DATA UNDER STUDY START

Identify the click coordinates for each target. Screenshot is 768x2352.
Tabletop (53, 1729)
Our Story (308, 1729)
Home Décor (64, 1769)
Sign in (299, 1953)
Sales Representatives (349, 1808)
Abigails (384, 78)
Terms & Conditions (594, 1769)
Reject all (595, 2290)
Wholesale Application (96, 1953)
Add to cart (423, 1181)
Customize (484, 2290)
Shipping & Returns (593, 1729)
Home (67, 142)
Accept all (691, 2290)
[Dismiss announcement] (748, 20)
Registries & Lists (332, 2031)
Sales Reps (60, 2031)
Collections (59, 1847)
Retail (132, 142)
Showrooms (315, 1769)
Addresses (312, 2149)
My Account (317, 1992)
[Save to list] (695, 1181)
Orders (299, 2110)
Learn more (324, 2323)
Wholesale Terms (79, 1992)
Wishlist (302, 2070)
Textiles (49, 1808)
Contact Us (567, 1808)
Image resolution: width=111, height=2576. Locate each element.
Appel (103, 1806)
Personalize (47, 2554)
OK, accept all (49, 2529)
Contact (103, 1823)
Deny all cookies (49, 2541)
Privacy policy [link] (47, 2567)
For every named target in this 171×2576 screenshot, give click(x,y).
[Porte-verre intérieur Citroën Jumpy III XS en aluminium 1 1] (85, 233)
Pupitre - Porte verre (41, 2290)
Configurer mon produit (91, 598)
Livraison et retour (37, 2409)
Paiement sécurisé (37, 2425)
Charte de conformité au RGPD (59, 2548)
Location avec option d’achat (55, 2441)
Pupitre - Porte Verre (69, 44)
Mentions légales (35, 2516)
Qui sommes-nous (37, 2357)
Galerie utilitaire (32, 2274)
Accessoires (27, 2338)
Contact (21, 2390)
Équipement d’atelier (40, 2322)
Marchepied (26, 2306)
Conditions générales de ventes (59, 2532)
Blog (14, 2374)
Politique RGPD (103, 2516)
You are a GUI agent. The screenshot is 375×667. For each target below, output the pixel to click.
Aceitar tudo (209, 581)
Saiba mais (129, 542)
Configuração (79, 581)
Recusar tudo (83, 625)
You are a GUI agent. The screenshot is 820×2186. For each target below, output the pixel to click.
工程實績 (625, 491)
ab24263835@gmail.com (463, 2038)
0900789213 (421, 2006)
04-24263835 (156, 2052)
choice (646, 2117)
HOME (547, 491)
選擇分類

DATA UNDER STUDY END

## TASK REQUIREMENTS
Only a number is expected here: the tally of lines above that contain "output". Please write nothing more.

## EXERCISE RESULT
2